In 1987, Mary begins a relationship with Rod Norman (Christopher McHallem); a good-hearted, scruffy, layabout who has a soft-spot for women in distress. Rod is a good influence on Mary and desperately tries to get her to stop prostituting herself, regain control of her life. Rod is also instrumental in helping Mary regain custody of Annie. However, Social services are now involved, as Mary's mother decides to apply for full custody of Annie. Mary is frequently frustrated by the amount of time it is taking for Social Services to decide who should have custody of Annie, but Rod keeps her going and even manages to get her a job as cleaner in The Dagmar winebar. Still, Edie refuses to give Annie back, so Rod tries a different tactic. He phones Chris and tells him that Mary is threatening to kill herself unless she gets her baby. The lie works and by the end of the year, Mary's father arrives on the Square bringing baby Annie back to an overjoyed Mary. Chris desperately tries to convince Mary to return to Stockport with him for a family Christmas. She refuses, but on Christmas Eve, after getting extremely drunk, Chris snatches baby Annie and attempts to drive her back to Stockport with him, only to crash his car into a garden wall before he can leave. Annie survives, but Mary finds it hard to forgive her father for his near-fatal mistake.

In 1988, Mary and Rod begin to go through some problems, which eventually lead to them splitting up. Mary begins to behave erratically again, regularly taking drugs and begging around the Square for money to fund her habit. She begins to neglect Annie again and even dumps her on Sue while she disappears for a week without informing anyone she is going. She becomes an unwitting pawn in Simon Wicks's (Nick Berry) game to bed as many women as possible and is later hurt when he cruelly rejects her. Her father tries desperately to help her regain control of her life, giving her a job as receptionist at his new haulage company. However, upon the arrival of her mother, Edie, Mary decides she is sick of her family's interference, and after vandalising her father's business with paint, she takes Annie, jumps on a bus and leaves Walford, sticking up two fingers in the air as she goes.

[WHAT THIS TASK INVOLVES] In the passage about Mary and Rod, what job does Rod get for Mary?

(Recorded data)
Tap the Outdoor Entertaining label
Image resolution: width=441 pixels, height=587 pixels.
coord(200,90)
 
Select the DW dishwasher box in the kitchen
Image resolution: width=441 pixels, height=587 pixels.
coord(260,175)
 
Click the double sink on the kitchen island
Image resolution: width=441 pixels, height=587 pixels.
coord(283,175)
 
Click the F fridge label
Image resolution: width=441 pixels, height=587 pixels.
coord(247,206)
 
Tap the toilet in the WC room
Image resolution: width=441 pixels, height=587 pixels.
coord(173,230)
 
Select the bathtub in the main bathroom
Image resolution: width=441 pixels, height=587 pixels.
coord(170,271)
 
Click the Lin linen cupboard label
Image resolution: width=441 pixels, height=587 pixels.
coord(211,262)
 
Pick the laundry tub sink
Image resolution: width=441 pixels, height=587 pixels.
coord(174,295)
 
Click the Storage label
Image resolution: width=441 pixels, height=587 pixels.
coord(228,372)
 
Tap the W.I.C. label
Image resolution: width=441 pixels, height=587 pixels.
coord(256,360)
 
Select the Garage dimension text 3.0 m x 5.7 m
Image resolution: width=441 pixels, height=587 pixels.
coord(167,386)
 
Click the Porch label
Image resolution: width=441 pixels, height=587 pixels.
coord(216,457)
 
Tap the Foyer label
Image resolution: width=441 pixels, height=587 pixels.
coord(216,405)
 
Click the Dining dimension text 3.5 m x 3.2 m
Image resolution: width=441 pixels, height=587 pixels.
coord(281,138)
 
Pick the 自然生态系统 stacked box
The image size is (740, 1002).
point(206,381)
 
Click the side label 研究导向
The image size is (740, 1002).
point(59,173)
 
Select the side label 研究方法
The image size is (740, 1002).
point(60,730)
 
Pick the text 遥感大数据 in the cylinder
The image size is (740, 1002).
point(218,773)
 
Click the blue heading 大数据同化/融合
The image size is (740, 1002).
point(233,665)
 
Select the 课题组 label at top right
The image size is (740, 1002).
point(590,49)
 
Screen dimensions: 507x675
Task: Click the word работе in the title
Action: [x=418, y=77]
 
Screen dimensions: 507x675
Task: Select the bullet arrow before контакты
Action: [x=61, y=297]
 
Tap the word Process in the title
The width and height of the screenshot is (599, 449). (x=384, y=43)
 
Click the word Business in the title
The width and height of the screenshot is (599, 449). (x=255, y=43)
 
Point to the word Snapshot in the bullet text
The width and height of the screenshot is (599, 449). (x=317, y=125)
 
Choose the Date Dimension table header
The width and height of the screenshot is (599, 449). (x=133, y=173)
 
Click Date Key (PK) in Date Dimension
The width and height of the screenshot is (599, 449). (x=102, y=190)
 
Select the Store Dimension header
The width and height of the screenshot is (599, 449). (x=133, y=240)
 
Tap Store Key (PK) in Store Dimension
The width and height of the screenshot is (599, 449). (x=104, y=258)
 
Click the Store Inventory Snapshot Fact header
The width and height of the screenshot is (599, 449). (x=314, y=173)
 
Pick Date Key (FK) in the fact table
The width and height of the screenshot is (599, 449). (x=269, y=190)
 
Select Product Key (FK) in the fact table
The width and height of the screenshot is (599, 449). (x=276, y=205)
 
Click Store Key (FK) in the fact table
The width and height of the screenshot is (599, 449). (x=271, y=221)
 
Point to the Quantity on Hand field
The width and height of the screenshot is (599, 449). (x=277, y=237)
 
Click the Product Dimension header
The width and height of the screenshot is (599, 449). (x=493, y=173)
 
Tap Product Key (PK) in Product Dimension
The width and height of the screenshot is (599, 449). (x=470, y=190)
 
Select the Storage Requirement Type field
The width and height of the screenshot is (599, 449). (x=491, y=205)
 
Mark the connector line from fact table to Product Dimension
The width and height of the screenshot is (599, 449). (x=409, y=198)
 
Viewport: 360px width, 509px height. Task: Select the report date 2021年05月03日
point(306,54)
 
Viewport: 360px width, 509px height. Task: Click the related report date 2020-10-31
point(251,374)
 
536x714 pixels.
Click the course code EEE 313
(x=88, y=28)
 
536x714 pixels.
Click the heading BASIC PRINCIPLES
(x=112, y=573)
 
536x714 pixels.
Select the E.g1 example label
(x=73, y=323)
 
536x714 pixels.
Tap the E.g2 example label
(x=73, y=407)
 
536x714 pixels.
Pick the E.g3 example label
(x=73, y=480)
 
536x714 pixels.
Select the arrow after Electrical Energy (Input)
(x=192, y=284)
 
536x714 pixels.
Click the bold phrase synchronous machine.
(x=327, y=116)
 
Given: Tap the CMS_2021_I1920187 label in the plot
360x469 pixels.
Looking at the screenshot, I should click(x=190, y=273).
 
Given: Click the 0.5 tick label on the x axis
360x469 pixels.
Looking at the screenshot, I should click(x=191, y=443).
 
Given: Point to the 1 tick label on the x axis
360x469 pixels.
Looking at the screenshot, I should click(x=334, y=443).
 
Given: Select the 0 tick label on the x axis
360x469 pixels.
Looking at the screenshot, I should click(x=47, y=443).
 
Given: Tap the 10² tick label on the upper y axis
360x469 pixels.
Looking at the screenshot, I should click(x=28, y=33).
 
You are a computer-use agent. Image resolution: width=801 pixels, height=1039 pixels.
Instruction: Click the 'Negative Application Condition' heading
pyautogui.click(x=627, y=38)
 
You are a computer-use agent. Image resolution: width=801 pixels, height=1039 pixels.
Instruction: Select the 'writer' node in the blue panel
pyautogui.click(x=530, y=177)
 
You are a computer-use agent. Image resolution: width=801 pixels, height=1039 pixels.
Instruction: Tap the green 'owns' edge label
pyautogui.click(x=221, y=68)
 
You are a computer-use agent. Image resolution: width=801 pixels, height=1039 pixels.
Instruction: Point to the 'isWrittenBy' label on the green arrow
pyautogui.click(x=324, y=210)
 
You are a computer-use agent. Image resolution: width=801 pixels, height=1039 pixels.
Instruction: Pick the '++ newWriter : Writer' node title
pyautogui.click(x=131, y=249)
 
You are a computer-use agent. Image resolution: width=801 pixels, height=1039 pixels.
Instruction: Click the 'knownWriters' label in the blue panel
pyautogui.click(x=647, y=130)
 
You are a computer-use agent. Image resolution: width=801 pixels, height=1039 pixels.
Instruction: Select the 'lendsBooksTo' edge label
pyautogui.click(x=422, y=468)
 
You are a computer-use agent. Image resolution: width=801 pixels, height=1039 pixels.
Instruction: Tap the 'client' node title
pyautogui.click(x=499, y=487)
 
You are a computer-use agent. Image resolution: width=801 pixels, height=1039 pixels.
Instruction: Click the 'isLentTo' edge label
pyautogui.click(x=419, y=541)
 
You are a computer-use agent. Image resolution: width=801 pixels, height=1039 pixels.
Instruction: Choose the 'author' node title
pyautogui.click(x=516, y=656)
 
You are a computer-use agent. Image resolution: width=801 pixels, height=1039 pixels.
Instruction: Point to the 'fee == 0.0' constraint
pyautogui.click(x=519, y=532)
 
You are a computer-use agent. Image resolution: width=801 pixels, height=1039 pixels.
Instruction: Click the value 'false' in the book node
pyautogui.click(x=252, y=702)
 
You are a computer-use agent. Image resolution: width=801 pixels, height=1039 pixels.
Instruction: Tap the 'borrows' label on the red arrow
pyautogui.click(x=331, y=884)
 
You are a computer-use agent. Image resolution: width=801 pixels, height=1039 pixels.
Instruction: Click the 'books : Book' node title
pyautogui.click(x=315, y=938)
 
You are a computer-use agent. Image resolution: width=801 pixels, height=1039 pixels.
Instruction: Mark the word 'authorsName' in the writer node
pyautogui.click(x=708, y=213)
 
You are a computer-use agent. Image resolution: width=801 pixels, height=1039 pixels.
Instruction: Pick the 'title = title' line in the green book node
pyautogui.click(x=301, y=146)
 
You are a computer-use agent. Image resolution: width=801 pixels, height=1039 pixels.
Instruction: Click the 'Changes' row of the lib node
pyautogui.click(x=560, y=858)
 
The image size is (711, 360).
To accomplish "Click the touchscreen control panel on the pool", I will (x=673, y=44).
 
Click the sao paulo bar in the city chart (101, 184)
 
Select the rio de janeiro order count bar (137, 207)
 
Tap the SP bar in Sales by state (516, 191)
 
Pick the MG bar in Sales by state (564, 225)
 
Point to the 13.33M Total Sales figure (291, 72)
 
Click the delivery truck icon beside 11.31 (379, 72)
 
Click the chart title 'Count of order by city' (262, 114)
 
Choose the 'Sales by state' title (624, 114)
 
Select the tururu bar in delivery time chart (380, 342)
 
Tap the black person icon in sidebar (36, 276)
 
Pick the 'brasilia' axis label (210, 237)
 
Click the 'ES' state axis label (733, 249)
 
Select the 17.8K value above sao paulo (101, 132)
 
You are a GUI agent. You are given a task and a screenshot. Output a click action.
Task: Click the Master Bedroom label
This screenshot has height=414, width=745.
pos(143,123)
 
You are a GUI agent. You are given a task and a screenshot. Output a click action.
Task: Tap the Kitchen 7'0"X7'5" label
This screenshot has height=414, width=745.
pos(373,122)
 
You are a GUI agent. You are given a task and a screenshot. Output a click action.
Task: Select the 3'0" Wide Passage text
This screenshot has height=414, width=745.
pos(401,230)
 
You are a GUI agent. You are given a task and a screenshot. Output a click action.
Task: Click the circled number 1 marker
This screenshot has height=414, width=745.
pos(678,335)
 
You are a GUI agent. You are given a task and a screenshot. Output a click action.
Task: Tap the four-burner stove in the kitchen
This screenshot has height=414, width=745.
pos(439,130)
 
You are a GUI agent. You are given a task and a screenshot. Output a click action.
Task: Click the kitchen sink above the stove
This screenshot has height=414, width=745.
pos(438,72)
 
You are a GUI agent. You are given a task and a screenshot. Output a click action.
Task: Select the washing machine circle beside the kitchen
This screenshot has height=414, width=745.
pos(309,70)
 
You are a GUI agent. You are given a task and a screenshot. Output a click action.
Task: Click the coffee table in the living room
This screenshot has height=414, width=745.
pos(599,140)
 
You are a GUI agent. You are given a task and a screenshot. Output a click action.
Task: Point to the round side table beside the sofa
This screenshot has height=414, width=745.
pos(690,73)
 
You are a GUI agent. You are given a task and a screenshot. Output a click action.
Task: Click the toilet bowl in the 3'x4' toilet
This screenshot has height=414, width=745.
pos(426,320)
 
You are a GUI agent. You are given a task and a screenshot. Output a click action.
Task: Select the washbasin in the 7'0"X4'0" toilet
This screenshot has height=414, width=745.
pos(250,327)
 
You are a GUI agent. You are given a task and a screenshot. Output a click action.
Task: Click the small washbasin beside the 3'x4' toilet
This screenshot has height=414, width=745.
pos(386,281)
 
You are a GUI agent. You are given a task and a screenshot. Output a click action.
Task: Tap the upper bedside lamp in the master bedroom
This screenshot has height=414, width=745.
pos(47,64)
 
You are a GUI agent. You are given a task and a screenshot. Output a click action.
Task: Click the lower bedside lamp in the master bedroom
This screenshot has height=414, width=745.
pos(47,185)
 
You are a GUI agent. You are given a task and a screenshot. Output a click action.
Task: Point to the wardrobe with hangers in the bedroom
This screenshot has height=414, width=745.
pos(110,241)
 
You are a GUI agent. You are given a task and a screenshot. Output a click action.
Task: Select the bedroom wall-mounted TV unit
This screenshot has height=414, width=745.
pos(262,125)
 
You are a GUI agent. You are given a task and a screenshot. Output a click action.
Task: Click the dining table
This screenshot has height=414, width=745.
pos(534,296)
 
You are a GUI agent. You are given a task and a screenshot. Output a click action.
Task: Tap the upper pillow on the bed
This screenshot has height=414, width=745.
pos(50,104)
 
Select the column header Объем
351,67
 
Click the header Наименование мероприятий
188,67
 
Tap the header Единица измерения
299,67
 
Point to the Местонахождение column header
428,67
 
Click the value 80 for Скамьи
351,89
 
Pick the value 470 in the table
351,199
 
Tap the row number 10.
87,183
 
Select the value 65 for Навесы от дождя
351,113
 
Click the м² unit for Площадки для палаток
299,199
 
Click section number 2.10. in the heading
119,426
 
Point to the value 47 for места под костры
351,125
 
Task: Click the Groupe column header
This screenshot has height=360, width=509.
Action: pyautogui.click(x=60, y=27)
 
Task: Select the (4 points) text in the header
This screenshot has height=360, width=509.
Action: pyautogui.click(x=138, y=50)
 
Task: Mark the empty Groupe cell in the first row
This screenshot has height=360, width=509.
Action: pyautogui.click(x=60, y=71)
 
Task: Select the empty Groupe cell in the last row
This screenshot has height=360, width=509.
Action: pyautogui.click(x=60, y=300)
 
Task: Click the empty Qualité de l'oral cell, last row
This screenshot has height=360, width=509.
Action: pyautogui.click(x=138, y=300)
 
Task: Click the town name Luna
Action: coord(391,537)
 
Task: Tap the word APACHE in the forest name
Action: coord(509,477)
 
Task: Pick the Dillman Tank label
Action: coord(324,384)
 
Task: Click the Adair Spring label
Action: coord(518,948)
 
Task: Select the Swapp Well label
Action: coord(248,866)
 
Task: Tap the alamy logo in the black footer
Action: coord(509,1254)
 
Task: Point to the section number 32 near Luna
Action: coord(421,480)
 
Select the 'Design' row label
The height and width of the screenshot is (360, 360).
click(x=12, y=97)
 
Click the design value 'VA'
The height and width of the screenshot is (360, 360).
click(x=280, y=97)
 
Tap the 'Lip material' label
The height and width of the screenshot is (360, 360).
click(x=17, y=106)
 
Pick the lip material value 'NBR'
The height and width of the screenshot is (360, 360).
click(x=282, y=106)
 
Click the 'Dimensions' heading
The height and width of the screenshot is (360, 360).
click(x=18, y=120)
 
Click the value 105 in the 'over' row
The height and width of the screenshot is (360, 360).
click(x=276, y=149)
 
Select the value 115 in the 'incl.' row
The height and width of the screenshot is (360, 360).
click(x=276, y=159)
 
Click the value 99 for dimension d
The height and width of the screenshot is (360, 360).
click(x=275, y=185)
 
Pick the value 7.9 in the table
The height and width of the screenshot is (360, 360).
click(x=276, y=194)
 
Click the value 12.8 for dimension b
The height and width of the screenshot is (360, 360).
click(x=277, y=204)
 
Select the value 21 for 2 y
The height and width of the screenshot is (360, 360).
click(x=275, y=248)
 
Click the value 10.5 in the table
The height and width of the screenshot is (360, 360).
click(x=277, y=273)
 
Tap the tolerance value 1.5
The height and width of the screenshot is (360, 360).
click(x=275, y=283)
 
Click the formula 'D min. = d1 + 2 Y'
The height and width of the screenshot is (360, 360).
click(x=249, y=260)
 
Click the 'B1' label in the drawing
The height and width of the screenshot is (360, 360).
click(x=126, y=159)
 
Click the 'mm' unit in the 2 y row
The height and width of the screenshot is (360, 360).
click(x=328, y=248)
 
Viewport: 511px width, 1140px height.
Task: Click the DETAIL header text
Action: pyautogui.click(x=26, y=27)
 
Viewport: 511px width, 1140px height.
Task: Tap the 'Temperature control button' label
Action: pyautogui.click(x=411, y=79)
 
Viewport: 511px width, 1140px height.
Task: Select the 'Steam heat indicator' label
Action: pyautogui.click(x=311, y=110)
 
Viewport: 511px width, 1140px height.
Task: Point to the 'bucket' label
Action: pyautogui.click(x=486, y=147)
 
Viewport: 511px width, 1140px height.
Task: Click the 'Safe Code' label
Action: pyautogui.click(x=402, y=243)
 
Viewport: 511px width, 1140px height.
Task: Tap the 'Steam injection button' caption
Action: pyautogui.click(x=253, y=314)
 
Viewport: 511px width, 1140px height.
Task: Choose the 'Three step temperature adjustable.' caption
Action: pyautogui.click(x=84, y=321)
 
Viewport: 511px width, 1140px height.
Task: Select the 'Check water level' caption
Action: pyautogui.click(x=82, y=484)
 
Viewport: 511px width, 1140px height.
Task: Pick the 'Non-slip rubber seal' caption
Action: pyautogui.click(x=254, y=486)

[SOLUTION] He gets her a job as a cleaner in The Dagmar winebar.